→ **Data entries**
──────────
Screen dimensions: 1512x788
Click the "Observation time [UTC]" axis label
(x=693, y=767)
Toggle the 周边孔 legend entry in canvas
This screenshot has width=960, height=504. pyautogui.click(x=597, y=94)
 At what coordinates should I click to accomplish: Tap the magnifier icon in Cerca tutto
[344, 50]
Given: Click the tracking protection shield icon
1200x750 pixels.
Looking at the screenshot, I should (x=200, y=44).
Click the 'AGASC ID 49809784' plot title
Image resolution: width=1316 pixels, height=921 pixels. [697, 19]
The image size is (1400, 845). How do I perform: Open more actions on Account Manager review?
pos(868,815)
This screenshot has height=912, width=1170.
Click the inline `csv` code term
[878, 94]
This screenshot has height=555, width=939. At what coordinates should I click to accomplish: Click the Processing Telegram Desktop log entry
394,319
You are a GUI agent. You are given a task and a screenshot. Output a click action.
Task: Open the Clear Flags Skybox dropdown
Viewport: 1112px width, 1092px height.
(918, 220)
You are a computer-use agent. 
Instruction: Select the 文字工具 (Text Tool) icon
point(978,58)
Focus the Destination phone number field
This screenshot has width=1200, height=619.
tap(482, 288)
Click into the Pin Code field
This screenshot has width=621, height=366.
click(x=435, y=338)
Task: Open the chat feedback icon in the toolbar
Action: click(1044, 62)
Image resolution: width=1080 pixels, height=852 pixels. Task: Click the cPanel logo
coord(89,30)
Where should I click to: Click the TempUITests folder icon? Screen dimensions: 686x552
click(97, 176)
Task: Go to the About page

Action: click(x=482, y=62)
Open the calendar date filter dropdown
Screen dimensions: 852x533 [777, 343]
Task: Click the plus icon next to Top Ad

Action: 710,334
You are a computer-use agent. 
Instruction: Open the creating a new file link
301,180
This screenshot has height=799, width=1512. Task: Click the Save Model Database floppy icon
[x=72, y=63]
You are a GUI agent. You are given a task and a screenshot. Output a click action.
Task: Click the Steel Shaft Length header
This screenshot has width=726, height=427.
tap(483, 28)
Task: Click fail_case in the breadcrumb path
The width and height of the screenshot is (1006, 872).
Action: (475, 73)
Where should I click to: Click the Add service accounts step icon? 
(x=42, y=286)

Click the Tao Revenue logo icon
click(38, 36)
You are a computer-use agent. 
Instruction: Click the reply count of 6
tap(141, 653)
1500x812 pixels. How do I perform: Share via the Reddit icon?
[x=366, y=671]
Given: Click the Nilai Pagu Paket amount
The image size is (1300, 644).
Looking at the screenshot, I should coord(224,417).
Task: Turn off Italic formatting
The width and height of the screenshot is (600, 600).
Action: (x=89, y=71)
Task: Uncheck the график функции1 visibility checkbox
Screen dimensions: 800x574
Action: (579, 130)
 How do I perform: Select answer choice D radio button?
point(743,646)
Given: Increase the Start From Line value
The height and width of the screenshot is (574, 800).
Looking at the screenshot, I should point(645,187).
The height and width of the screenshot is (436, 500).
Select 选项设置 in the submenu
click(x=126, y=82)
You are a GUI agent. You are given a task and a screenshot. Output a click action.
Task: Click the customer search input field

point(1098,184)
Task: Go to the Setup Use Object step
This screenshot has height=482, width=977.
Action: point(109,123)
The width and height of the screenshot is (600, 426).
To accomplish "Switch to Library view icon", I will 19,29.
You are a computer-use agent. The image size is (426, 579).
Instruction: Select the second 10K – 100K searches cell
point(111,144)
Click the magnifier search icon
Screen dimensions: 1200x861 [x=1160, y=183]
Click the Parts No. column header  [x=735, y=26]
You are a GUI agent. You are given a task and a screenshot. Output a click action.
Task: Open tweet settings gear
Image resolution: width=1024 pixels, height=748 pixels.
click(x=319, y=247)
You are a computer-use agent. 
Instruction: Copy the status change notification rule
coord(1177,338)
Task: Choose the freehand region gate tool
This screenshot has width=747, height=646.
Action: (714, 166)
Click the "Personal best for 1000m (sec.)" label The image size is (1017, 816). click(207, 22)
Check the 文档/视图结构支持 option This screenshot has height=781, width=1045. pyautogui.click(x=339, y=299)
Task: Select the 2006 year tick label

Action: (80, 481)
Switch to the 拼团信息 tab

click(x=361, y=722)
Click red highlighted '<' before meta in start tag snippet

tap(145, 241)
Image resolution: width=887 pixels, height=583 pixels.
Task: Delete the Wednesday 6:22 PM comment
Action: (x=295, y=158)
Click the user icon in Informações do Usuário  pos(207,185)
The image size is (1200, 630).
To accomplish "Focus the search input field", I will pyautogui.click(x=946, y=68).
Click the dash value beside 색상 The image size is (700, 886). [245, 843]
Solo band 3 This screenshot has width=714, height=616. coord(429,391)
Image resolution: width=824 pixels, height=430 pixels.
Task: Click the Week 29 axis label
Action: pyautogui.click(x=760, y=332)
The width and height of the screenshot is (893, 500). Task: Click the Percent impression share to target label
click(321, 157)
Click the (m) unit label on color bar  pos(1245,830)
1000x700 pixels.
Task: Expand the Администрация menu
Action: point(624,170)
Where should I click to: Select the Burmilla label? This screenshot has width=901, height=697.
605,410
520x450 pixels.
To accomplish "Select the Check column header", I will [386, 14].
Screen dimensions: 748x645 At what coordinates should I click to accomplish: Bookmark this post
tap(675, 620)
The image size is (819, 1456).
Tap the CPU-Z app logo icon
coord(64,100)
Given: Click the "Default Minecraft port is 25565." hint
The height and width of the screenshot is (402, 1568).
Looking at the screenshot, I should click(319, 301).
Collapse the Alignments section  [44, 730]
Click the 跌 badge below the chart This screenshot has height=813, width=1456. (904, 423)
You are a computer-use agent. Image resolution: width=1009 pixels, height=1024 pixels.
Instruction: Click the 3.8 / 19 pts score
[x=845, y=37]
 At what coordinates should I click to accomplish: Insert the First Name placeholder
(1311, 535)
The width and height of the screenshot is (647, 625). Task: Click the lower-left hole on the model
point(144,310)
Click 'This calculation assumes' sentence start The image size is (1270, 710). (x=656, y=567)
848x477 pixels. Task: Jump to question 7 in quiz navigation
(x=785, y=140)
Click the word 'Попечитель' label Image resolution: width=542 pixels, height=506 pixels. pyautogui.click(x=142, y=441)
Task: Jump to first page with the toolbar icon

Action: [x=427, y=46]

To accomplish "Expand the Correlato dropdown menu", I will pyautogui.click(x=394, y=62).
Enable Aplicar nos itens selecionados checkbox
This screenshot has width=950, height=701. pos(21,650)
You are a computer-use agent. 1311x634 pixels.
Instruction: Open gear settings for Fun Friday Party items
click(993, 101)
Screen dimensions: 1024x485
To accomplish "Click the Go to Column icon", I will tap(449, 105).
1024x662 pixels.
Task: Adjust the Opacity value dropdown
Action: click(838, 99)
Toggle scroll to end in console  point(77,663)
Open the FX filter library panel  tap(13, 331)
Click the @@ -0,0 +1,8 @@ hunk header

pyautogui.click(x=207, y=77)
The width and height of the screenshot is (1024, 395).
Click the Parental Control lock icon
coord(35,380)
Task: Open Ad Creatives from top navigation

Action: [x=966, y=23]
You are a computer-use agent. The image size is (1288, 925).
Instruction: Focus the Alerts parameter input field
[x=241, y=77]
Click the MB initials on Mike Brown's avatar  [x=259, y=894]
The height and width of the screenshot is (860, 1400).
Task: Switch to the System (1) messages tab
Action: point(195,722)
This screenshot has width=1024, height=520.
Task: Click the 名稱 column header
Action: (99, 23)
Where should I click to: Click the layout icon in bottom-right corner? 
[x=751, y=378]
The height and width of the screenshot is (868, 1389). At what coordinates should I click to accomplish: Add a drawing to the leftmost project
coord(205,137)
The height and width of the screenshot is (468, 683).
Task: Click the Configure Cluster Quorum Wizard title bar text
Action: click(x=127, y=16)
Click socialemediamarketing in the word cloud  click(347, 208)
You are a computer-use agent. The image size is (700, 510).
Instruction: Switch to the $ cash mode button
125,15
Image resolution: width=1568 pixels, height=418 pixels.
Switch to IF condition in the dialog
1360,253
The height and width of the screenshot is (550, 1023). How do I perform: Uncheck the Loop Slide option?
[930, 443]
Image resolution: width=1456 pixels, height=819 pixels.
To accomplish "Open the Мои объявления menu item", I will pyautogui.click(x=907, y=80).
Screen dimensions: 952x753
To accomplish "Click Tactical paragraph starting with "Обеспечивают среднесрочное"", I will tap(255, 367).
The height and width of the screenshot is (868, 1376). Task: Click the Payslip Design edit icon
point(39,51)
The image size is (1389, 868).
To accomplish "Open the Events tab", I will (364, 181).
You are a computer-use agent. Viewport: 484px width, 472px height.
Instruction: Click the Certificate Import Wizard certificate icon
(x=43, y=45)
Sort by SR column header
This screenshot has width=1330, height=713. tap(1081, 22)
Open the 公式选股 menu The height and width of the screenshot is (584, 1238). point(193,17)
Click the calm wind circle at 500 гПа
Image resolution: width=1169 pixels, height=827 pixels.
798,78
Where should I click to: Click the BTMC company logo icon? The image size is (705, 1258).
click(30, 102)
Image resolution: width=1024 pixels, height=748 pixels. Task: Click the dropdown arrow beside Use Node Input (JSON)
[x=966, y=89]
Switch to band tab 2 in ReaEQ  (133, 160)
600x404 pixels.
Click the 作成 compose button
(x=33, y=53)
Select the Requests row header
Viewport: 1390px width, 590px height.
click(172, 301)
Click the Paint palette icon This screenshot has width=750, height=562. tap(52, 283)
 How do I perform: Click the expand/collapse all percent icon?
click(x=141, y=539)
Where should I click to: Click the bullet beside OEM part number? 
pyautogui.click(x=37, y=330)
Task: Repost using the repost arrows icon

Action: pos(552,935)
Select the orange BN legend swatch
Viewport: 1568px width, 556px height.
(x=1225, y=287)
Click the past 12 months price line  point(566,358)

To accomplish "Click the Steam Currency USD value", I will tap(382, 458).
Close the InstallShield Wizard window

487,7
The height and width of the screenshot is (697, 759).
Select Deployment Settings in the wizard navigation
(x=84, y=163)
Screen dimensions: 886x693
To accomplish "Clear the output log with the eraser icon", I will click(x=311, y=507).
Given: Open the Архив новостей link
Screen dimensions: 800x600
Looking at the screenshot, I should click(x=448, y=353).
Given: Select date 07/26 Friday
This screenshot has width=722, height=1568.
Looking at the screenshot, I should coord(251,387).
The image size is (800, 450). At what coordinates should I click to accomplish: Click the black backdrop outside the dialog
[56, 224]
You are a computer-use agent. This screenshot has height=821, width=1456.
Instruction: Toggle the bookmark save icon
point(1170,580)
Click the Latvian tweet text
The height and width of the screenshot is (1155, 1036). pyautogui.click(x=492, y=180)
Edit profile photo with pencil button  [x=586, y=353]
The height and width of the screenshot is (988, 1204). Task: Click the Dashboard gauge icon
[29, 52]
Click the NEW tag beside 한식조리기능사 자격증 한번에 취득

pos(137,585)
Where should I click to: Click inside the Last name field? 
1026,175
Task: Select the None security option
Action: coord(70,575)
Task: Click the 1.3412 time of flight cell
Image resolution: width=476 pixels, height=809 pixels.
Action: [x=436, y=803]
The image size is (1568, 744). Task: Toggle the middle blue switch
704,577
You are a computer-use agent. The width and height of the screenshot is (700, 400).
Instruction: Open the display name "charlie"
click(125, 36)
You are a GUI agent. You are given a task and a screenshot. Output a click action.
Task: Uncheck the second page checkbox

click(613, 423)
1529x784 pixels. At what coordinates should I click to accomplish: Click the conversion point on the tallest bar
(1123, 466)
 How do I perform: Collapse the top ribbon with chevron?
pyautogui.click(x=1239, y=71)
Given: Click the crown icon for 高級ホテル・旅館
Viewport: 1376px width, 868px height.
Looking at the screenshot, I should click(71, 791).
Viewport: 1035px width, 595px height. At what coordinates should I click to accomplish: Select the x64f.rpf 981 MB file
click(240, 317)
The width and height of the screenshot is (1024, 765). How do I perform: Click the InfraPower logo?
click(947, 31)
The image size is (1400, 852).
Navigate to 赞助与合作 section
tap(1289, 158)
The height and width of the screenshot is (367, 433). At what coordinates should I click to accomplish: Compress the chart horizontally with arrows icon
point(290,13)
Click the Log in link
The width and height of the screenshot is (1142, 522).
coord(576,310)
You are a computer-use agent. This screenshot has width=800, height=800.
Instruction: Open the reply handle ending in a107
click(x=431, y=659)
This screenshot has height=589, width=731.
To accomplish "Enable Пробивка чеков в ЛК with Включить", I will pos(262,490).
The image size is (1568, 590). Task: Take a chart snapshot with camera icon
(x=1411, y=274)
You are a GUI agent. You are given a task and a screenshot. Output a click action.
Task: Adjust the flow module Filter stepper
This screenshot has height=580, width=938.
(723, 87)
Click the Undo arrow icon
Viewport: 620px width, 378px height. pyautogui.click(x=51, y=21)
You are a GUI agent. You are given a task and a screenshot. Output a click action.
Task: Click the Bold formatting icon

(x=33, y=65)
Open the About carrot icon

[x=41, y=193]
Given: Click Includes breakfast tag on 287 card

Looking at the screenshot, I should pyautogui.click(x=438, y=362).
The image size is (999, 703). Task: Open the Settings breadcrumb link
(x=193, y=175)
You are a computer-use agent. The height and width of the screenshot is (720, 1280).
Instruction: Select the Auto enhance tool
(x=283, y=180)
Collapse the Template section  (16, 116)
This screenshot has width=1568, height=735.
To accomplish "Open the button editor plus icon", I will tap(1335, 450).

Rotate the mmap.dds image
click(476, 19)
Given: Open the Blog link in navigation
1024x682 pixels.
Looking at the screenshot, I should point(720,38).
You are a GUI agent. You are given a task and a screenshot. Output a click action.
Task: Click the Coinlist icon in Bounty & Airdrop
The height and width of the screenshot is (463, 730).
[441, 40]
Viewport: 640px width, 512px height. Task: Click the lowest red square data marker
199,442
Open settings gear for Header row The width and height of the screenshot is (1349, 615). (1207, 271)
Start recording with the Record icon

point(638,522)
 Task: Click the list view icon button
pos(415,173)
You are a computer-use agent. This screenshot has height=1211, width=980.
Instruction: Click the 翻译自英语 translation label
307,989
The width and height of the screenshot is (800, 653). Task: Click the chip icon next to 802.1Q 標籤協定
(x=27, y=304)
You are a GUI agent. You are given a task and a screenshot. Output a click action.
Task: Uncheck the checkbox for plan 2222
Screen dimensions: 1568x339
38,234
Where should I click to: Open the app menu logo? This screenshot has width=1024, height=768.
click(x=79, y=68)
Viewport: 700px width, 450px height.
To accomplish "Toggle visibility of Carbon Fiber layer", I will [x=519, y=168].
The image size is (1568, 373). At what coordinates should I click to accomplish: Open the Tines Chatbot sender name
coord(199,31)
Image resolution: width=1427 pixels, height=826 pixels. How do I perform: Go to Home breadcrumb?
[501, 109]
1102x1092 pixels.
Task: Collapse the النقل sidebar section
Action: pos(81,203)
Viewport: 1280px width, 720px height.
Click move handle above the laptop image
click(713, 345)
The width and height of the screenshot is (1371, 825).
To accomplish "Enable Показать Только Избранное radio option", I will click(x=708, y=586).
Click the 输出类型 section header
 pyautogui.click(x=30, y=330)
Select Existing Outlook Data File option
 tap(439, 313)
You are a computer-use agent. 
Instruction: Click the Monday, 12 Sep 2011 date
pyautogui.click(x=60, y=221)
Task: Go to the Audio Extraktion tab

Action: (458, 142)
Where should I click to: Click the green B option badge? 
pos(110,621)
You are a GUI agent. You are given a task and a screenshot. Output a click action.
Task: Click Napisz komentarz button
──────────
→ **INSTRUCTIONS TO FOLLOW**
Reading through the preceding records, tally each line that holds the word "visibility" and give the tally by itself.

→ **ANSWER FOR THE TASK**
2